Edited by Alex Constantine
" ... For most of my life I wasn't on the left. ... " - Dennis Hopper
" ... 'My father was in the OSS. He was in China, Burma, India.' Now 69, the blue-eyed Hopper looks lean and fit, with his largely gray hair cut military-short. He sees the role of McNulty -- a real-estate magnate lured out of retirement to run special ops out of the Pentagon -- as a tribute of sorts to his father. ... "
http://www.freerepublic.com/focus/f-chat/1510435/posts
October 26 12:02
LOS ANGELES (Zap2it.com) Back in the 1960s, when Dennis Hopper was directing his counterculture classic "Easy Rider," he could never have imagined himself playing a colonel and former Green Beret, which he does on NBC's Wednesday military drama "E-Ring," produced by Jerry Bruckheimer.
"People always say to me, 'Are you playing a bad guy?'" Hopper jokes, sitting in the living room of his industrial-modern house in Venice, Calif., an imposing corrugated-metal-sheathed structure filled with pieces from his large modern-art collection. "Somebody said the other night, '"From Easy Rider to E-Ring",' that should be the name of my autobiography.' It is a long way around."
But Hopper is still part of the counterculture -- only in liberal, Democratic Los Angeles, that means being a registered Republican.
"I've always been political," Hopper says, "but I haven't always been a Republican. I was with Martin Luther King [and] at the Free Speech Movement in Berkeley. I was a hippie. I was probably as Left as you could get without being a Communist."
Asked what happened, Hopper says, "I read too much Thomas Jefferson and decided that every 25 years you needed to have a change if you're really going to have a republic, and the Democrats had been in power too long."
This was about the time that Ronald Reagan was campaigning for the 1980 presidential election.
"I never cared for Reagan, very honestly," Hopper says. "I thought he was a bad actor.
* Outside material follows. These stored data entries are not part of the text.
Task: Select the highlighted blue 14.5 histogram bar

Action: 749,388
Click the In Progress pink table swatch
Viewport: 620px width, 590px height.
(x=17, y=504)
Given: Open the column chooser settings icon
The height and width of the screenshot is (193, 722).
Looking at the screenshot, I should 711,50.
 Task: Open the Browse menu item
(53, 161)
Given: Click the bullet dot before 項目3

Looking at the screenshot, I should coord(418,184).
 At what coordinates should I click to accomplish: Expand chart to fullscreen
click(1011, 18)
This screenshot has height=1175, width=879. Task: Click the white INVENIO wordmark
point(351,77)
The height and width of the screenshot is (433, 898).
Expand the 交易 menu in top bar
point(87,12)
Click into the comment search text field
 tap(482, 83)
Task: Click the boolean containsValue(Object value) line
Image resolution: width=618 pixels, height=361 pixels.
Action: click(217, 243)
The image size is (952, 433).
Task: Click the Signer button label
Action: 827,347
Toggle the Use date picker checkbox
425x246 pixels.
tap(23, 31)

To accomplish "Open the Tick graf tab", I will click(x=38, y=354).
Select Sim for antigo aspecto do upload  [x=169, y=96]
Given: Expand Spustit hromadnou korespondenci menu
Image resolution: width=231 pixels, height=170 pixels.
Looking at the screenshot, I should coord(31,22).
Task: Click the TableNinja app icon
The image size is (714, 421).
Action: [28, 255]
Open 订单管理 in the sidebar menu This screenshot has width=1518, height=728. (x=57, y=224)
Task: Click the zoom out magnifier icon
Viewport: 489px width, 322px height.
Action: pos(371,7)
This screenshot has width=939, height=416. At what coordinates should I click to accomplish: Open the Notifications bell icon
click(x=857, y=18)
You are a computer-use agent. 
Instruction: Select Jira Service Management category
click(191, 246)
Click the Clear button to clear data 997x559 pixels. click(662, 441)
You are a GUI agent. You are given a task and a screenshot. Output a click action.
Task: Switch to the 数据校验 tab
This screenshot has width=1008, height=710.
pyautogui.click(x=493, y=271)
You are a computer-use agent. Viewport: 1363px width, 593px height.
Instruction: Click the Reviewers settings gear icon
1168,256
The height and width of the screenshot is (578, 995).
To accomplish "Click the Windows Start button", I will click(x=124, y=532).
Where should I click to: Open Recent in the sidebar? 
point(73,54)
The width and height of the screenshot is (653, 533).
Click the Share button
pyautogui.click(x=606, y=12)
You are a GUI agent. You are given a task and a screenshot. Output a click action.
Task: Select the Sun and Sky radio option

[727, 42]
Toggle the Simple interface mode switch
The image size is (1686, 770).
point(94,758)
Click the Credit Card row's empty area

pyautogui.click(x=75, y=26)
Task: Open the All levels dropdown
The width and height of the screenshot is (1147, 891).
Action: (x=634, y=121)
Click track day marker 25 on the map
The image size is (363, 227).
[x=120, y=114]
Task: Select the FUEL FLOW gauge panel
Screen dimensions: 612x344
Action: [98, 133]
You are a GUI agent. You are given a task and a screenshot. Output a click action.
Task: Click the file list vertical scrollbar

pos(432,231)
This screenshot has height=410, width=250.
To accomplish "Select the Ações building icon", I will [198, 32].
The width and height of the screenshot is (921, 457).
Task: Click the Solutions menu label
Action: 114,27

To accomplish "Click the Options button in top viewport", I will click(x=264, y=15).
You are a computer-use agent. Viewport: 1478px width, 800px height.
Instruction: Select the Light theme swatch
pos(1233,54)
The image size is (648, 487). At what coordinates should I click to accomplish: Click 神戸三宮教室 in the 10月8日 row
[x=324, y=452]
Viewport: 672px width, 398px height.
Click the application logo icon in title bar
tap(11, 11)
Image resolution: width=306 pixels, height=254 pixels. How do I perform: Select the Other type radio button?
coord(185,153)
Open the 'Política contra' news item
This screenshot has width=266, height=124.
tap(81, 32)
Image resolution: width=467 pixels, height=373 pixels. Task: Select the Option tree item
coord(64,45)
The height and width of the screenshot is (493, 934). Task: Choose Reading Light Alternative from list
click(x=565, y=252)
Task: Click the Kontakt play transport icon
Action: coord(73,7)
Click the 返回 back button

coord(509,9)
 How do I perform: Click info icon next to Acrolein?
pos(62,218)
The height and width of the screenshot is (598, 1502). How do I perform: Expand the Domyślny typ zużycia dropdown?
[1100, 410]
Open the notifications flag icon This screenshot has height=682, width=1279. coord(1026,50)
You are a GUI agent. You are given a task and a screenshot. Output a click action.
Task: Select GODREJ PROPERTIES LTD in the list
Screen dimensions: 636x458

I never thought he was a great communicator, didn't think he was a great speaker.
"But the idea of changing the Congress, changing the Senate, getting the Democrats out, getting the Republicans in, also the idea of having less government -- which didn't seem to work out."
What began as a philosophy of political change turned into a change of political philosophy.
"The idea of less government," Hopper says, "more individual freedom, is something that I liked. I started believing it. So I started voting. I voted that time for Reagan, and I've voted on the straight Republican ticket ever since. I don't go to meetings, I don't go to things. I just go to the polls and do it."
He adds, "I think I just made the natural curve. You've got to start one place and go all the way around."
Hopper has discovered that, while many in Los Angeles pride themselves on their tolerance, some things still ruffle their feathers.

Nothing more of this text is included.